Have you heard celebrities talk about the benefits of taking prenatal vitamins for hair growth? The big question is whether or not this is true.
Many women find that their hair does grow exceptionally long during pregnancy, but does that mean that the two are related? Pregnant women also do other things like eat odd food combinations; maybe these are related!
Two Physiological Reasons Why Hair Grows During Pregnancy
The fact is that a woman’s hair grows fast during pregnancy, not because she is taking prenatal vitamins for hair growth, but because of her hormones. The higher levels of estrogen during pregnancy allow the hairs to essentially stay on the head longer before they are shed.
Scientifically speaking, the estrogen-influenced hairs stay in the anagen phase (when they grow) before they progress to the telogen phase where shedding occurs. This results in thicker and longer hair.
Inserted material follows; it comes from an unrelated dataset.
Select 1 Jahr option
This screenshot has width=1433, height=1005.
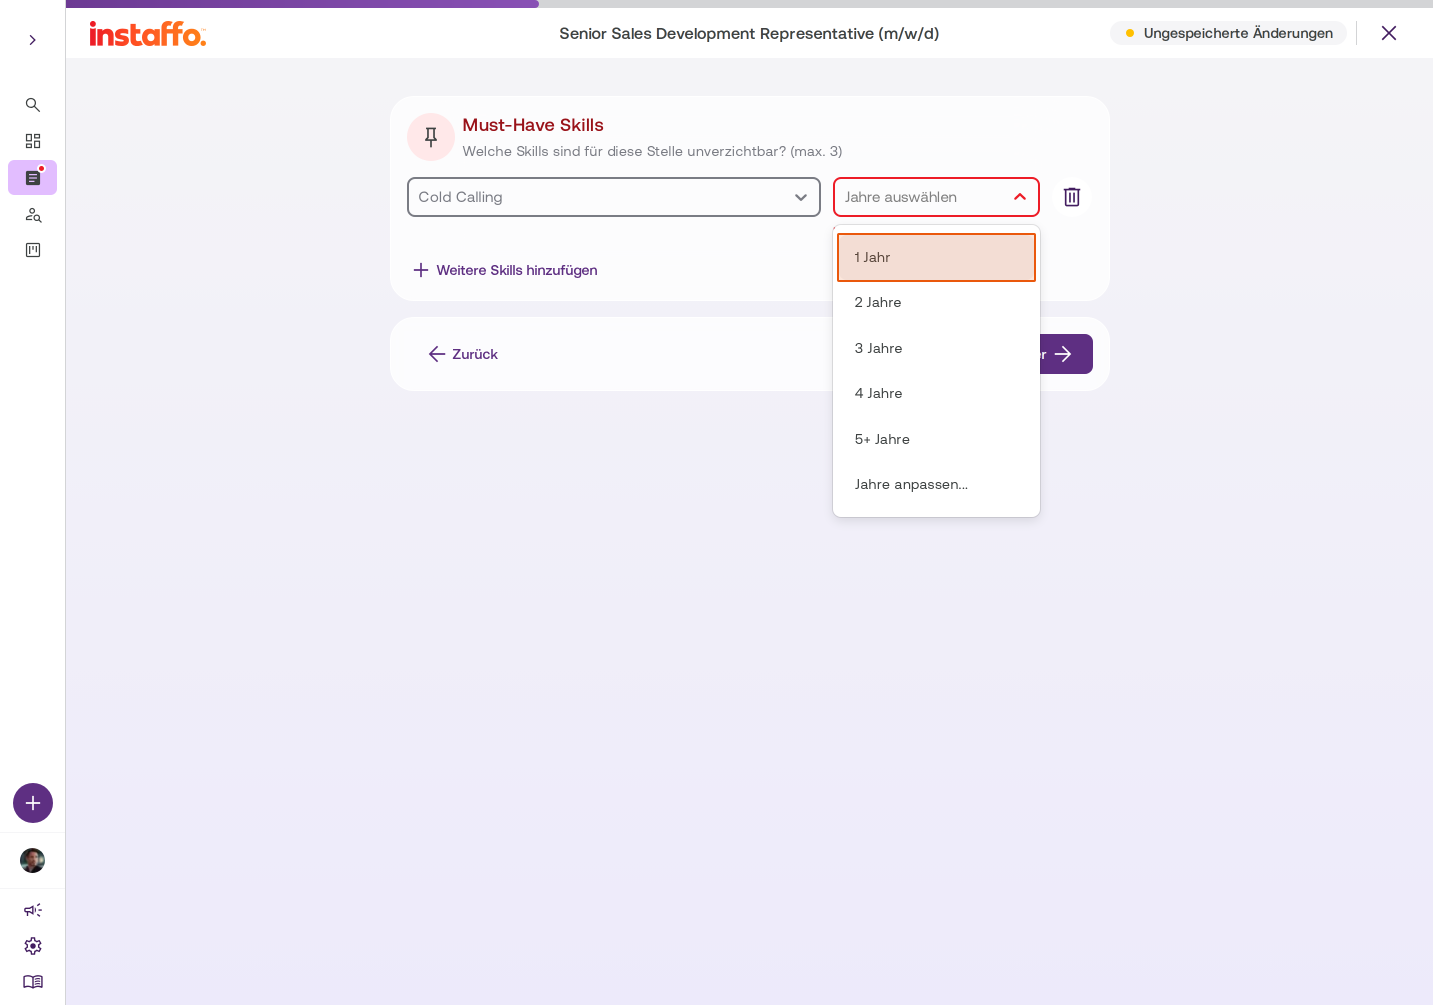(936, 257)
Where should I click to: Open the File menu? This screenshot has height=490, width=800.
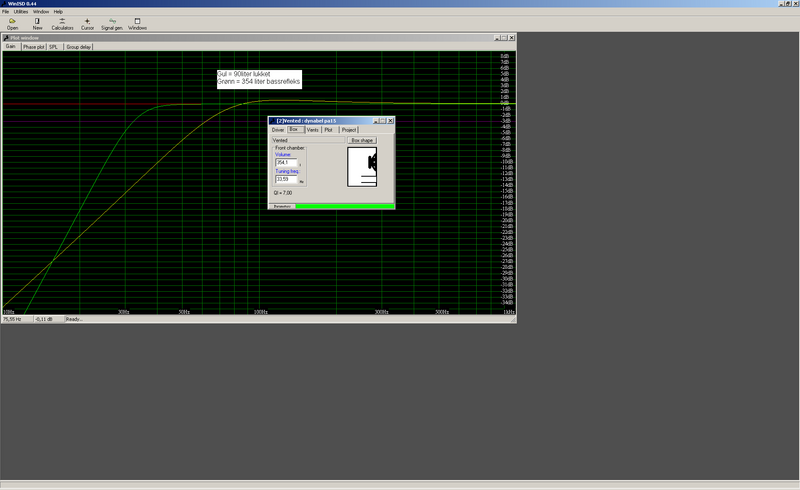tap(5, 11)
Another reason is that the circulation is expanded in the pregnant woman’s body so that the baby can get more nutrients it needs, especially oxygen. Extra blood vessels and capillaries begin to grow and every part of the body including the scalp receives more blood flow. With more blood flow, it’s easy for hair follicles to grow.
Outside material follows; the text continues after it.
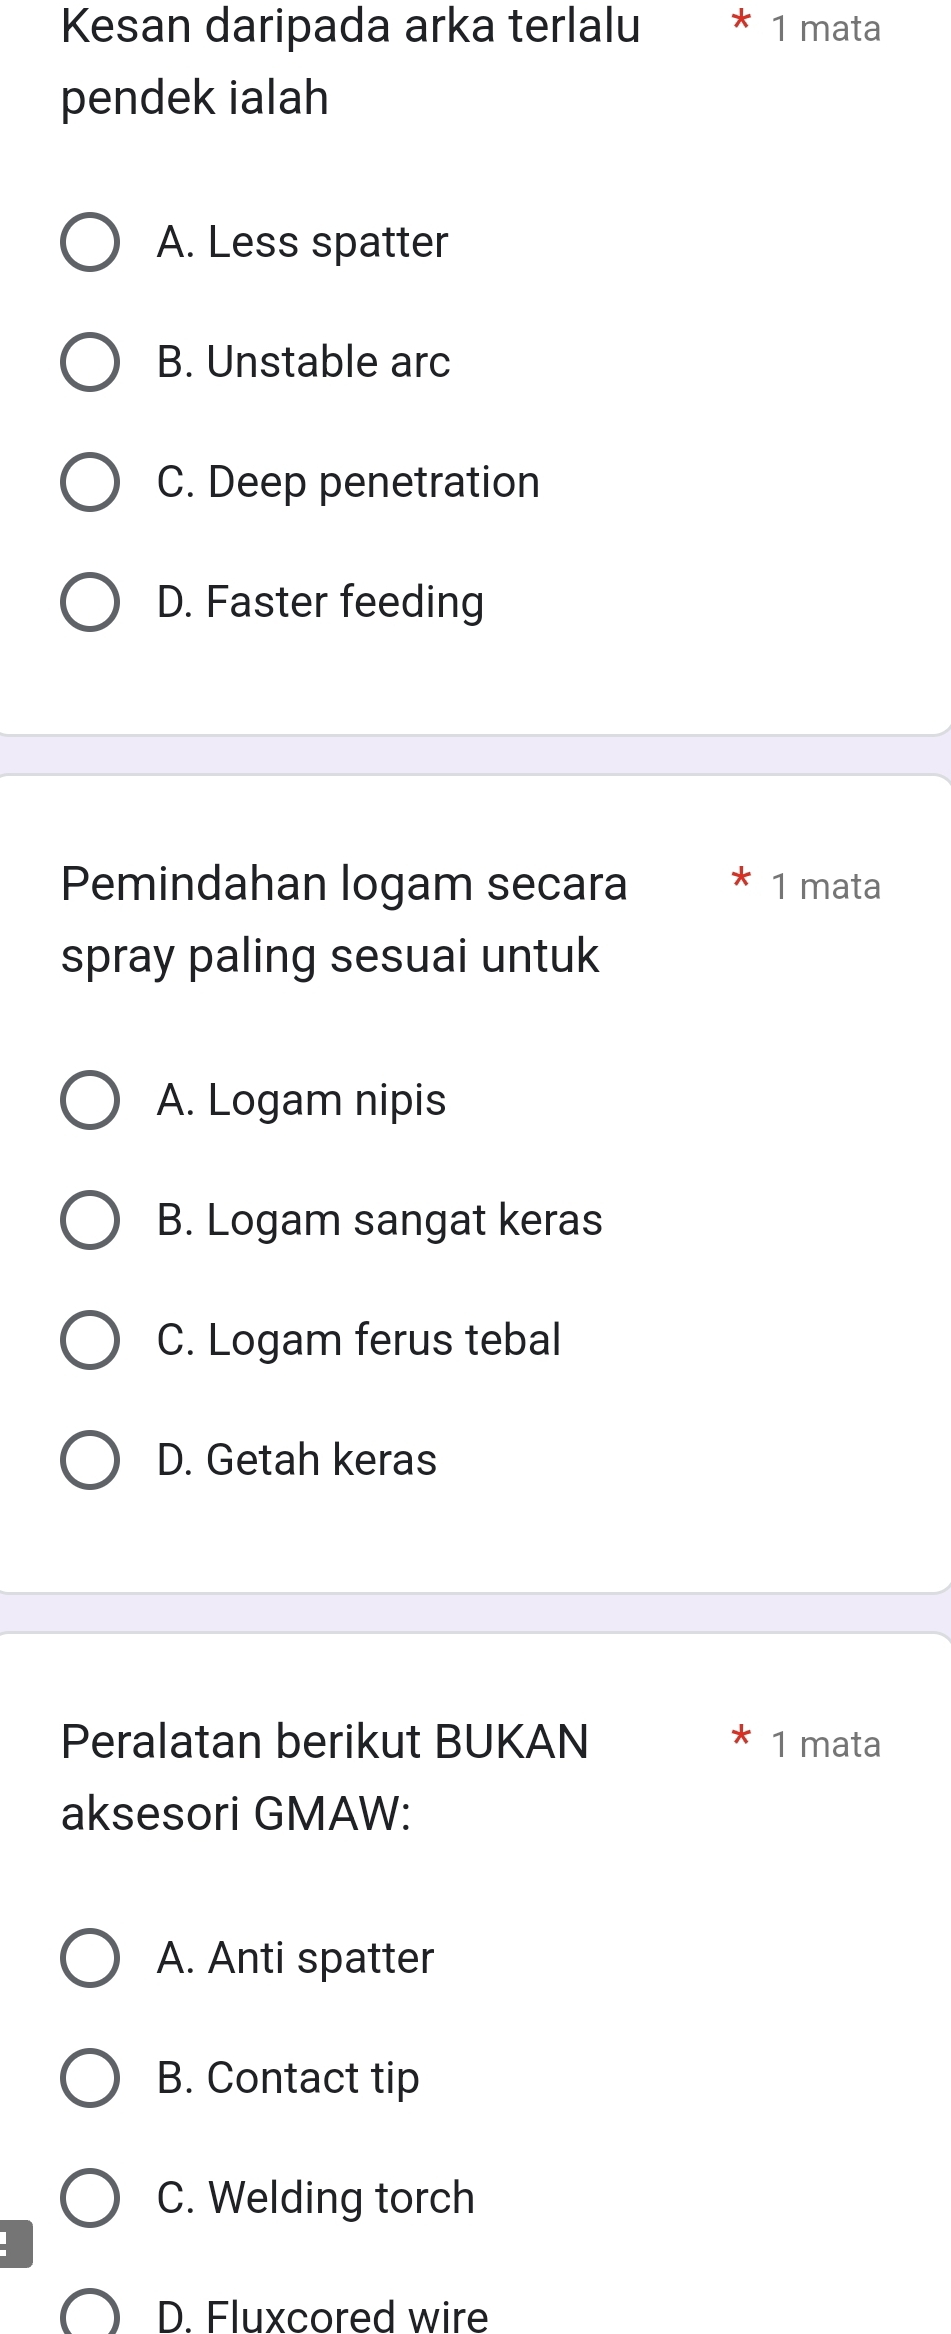Click the BUKAN aksesori GMAW question title

pos(325,1777)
It’s a coincidence that the woman is taking prenatal vitamins for hair growth. Or is it?
What About Nutritional Reasons?
Actually, we have to identify what’s in prenatal vitamins for hair growth to see if the nutrients may be part of the reason why a pregnant woman’s hair does grow thicker. Comparing a prenatal vitamin to a regular multivitamin, you won’t find much difference. The average prenatal vitamin formula has more iron and more folate and usually more biotin.
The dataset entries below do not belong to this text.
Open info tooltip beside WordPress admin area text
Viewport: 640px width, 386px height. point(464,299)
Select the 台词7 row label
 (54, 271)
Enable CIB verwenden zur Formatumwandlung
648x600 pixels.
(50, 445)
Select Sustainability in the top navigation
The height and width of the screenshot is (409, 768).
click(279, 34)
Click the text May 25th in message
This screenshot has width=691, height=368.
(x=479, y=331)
The nutrients cited in medical studies that may be responsible for hair growth include biotin, iron, zinc, iodine, selenium, and vitamin D.
The average prenatal vitamin contains the following amounts of these hair growth nutrients:
• Biotin – 300 mcg
This amount is 100% of the estimated value for adults. A biotin deficiency will cause the hair to fall out. If someone is deficient in biotin, the amounts taken to correct it are 3 mg, 5 mg or even 10 mg. Thus, it’s easy to see that a prenatal isn’t providing a nutritional cushion for those with deficiencies or those with hair loss.
• Iron – 30 mg
This is more than the 18 mg a multivitamin for women would contain for a menstruating woman because the needs are greater in pregnancy, and anemia can seriously harm a developing baby as well as the mother. Iron deficiency causes hair loss.
• Zinc – 15 mg
This is the amount everyone needs as an adult. There’s nothing special with this amount, and it won’t cure a deficiency. Zinc deficiency causes hair loss.
• Iodine – 150 mcg
This amount is 100% of the estimated value for adults. This is an interesting amount to have in a prenatal vitamin since the American Thyroid Association recommends 250 mcg for pregnant and lactating women. Iodine influences thyroid health, which controls how fast the hair, grows. (Birth Defects Res A Clin Mol Teratol, 2012 Sep; 94(9):677-82.)
• Selenium – 100 mcg
The usual amount in supplements is 70 mcg so the 30 mg extra could provide a small buffer, but not enough to be considered a replacement if a woman is deficient. Deficiency is associated with hair loss, as is toxicity. Toxicity is exceptionally rare.
• Vitamin D – 400 IU
Prenatal vitamin companies haven’t caught on to the idea that up to 75% of the population may be deficient in this nutrient, and if so, could need up to 10,000 IU per day for three months in order to correct the deficiency.
Higher circulating levels of vitamin D in moms during pregnancy are associated with improved mental and psychomotor development in infants. (Pediatrics, 2012, Oct; 130(4):e913-20.)
Animal studies are beginning to show an influence of vitamin D on hair growth and regrowth, too, although it’s not definitely proven. However, since vitamin D controls over 1000 different genes that are related to illness, it’s not far-fetched to think that one of those 1000 could possibly be connected with hair growth.
Prenatal Vitamins Can Supplement But Never Be Enough
From this summary, it’s easy to see that prenatal vitamins really aren’t going to do much for hair growth, let alone for pregnancy! Prenatal vitamins are pretty inadequate in providing all the woman’s needs for pregnancy. Surprisingly, prenatal vitamins are one area of medicine not addressed much, as ob-gyns simply hand out prenatal vitamins as if one size fits all.
The problem is that all of us are living far underneath our nutritional potential and have dietary and nutrient imbalances. Nutritional studies have found deficiencies in every group of people, young or old – and it’s not only one deficiency; it’s multiple ones. It’s conceivable that your nutrition can be boosted to optimal and your hair loss could stop.
By adding prenatal vitamins for hair growth, you can temporarily give yourself a boost of some nutrients and notice that you’re feeling better, but there are better ways to approach hair loss that are more scientifically sound. By using a whole panel of nutritional tests and hormonal tests, you can detect the cause of your hair loss.